MURDERS IN THE RUE MORGUE

Bela Lugosi in Murders in the Rue Morgue (1932)

 

MURDERS IN THE RUE MORGUE

 

(director/writer: Robert Florey; screenwriters: from an Edgar Allan Poe story story/Tom Reed/Dale Van Every/John Huston; cinematographer: Karl Freund; editor: Milton Carruth; music: Pyotr Ilyich Tchaikovsky; cast: Bela Lugosi (Dr. Mirakle), Sidney Fox (Camille L’Espanaye), Leon Ames (Pierre Dupin), Bert Roach (Paul), Betty Ross Clarke (Mme. L’Espanaye), Brandon Hurst (Prefect of Police), Noble Johnson (Janos), Arlene Francis (Streetwalker), Charles Gemora (Erik the Ape), Edna Marion (Mignette), D’Arcy Corrigan (Morgue keeper); Runtime: 61; MPAA Rating: NR; producers: Carl Laemmle/Jr., E. M. Asher; Universal Pictures; 1932)

“It has style.”

Reviewed by Dennis Schwartz

Rejected Frankenstein director Robert Florey (“The Florentine Dagger”/”The Face Behind the Mask”/”The Beast with Five Fingers”) bases this mad scientist tale loosely on a short story by Edgar Allan Poe; it’s changed so much that Poe’s story is hardly recognizable. Florey was influenced by such films as the 1920 “The Cabinet of Dr. Caligari,” a film where his current cinematographer Karl Freund did the lighting. Star Bela Lugosi previously played Dracula but either foolishly turned down the Frankenstein part for this film, supposedly because he didn’t want to be hidden in a makeup disguise and it was not a speaking part, or because Brit director James Whale was made director and opted instead for fellow Brit Boris Karloff. Leon Ames was billed as Leon Waycoff, but by the time he was father to Judy Garland in the 1944 Meet Me in St. Louis he was known as Ames. Charles Gemora, who plays Erik the Ape, fashioned a long Hollywood career out of playing apes. Among the many writers doing the rewrite, count future director John Huston.

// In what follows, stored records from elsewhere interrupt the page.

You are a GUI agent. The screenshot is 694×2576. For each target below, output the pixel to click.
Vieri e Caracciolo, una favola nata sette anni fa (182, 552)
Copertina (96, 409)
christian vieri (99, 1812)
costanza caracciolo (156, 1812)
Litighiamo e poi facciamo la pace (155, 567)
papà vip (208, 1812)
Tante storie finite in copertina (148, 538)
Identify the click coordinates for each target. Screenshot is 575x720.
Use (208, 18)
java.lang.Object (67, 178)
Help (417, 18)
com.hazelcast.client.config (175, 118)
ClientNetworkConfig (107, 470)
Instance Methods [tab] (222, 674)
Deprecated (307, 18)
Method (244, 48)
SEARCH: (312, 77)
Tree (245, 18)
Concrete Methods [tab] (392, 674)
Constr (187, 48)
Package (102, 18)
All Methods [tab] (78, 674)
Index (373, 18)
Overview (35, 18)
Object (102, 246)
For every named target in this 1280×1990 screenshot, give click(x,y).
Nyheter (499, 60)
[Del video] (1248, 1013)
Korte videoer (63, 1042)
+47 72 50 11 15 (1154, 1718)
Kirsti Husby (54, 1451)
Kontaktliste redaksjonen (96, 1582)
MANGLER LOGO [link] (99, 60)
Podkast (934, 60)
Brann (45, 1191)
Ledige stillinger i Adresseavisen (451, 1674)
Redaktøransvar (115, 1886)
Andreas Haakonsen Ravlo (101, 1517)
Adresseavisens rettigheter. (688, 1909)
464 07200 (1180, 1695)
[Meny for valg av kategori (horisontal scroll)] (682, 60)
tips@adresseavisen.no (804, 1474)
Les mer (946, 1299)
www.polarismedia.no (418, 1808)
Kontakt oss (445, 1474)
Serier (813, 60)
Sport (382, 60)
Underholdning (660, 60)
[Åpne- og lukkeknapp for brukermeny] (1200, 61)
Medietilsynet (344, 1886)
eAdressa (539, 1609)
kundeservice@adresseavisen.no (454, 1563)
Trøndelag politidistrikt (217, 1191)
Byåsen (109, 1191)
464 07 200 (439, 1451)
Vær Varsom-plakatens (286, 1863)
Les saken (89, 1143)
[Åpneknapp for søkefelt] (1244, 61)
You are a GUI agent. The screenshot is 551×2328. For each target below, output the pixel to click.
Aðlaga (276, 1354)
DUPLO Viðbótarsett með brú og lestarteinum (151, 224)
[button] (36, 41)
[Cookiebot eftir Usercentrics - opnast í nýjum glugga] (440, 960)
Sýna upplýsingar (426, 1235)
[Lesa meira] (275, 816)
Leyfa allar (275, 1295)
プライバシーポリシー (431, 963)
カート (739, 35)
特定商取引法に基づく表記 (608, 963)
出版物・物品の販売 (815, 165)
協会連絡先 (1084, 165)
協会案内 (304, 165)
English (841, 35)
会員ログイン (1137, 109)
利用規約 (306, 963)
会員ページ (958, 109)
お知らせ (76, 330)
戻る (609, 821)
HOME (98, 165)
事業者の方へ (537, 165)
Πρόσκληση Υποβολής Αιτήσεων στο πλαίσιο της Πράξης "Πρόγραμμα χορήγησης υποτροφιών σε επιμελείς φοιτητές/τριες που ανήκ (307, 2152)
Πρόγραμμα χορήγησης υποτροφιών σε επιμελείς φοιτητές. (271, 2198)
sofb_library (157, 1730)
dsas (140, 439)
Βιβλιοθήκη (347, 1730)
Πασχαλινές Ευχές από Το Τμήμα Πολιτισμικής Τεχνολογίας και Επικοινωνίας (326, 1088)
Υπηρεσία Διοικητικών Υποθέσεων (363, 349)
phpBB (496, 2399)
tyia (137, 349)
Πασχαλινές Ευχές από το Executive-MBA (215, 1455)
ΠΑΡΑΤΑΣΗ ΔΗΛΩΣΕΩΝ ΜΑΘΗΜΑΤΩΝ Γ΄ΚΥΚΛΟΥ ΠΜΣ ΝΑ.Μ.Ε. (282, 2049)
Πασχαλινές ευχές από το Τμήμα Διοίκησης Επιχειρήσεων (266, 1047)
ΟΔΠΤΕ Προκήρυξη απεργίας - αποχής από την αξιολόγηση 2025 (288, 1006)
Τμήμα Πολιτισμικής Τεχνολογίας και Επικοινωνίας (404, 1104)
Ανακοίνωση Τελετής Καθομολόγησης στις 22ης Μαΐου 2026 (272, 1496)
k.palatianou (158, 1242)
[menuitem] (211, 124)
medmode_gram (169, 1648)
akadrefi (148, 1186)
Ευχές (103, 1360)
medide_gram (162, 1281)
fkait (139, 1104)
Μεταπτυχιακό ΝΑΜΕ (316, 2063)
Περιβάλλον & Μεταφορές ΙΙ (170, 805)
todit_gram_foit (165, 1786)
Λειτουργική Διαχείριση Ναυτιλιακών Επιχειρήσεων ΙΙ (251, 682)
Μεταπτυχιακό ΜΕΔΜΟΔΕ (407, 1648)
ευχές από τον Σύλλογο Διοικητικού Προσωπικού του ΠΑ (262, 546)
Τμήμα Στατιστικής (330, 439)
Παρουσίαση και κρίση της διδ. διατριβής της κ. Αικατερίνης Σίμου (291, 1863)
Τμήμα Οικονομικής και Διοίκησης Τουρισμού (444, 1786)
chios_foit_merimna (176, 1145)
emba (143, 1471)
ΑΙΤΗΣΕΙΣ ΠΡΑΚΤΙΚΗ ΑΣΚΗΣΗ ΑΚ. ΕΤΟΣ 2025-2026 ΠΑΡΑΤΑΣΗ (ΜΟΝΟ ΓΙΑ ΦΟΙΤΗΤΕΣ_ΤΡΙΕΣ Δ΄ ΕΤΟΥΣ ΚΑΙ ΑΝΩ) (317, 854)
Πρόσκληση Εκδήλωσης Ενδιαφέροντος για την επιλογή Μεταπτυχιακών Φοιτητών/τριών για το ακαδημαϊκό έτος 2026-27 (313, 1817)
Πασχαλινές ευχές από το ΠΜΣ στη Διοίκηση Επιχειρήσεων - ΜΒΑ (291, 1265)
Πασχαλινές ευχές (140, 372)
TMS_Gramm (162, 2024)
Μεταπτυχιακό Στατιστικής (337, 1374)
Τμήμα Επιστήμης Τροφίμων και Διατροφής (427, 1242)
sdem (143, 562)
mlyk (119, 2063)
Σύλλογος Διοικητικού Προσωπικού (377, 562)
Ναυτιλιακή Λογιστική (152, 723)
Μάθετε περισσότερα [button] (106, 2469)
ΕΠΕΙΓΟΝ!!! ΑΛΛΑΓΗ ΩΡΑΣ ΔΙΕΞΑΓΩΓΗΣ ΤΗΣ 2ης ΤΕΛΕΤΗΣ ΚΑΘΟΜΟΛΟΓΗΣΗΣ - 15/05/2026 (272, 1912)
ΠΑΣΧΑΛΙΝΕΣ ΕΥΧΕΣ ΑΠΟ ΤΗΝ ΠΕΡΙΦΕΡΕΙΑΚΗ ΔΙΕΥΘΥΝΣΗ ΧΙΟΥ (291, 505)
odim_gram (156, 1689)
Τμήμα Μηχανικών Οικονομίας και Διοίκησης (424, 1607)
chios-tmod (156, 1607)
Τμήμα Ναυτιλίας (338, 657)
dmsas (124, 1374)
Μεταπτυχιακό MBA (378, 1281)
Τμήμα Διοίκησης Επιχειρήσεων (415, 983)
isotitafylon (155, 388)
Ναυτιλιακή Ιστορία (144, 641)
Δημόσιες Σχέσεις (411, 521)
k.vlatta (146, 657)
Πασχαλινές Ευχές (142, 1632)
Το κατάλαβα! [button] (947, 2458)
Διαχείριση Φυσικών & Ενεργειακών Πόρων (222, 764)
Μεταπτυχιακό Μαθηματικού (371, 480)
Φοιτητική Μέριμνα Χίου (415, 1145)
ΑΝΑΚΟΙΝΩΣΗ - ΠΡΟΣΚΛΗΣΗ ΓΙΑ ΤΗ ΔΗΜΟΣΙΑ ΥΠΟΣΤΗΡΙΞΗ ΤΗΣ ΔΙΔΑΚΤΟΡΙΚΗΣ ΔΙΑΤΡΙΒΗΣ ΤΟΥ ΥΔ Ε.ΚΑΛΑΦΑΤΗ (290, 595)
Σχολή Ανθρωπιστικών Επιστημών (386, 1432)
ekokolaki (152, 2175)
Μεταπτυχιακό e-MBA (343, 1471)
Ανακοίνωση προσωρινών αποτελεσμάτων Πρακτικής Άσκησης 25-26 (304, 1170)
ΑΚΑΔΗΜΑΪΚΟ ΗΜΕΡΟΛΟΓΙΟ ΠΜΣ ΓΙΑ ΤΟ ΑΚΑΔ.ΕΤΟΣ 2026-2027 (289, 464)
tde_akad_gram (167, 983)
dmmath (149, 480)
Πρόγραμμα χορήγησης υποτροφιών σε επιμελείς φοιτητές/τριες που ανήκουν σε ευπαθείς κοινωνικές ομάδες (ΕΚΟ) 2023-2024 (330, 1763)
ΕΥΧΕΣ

In the Paris of 1845, medical student Pierre Dupin (Leon Ames) and his roommate Paul (Bert Roach) are with their girlfriends Camille L’Espanaye (Sidney Fox) and Mignette (Edna Marion) at a carnival. They catch a sideshow attraction where the scientist with a hard to place foreign accent named Dr. Mirakle (Bela Lugosi) exhibits his pet ape “Erik.” The scientist lectures the crowd about his unique take on evolution, saying it can be proven by mixing the blood of man and ape. He also believes that Erik can communicate with him and that he wants a bride. After scaring off the crowd, only the intrepid foursome remain and Dr. Mirakle is of the opinion Erik is attracted to Camille and invites her close to the caged ape. The ape will snatch her bonnet, and when the foursome leave in a huff the scientist has his servant Janos (Noble Johnson) secretly follow Camille home. That same night after witnessing a street fight in his carriage over a woman of the night, Mirakle rescues the woman but snatches her. Back at his lab, he takes a sample of her blood and injects her with the ape serum but finds it’s tainted; she perishes while on the rack. Her body is dumped into the Seine, and it’s noted she’s the third murder victim found there in the last week. Pierre is curious about these deaths and bribes the morgue attendant (D’Arcy Corrigan) for a sample of the women victim’s blood. He learns they didn’t die of drowning, but were injected with a foreign substance he hasn’t been able to figure out. When Camille receives a fancy bonnet sent by Dr. Mirakle to replace her lost one, Pierre out of curiosity visits the scientist on the carnival premises on Rue Morgue where he lives and maintains a lab in a vacant building. Later that evening Mirakle arrives at Camille’s apartment and when her mother (Betty Ross Clarke) won’t let him in, he has the ape push his way in and kill her and snatch Camille for his experiment. At the same time, Pierre figures out the foreign substance in the blood is from an ape and connects the dots that Dr. Mirakle is the murderer. When he arrives at Camille’s flat, he learns he’s too late and after much persuasion convinces the police to go with him to the mad scientist’s lab. There the police kill Janos trying to barricade the door, the ape goes ape and kills his master, and then the ape takes Camille to the roof of the building where Pierre rescues her and kills the ape with the gendarme’s gun.

It’s not a particularly good film, just an ordinary B monster film, but it has style.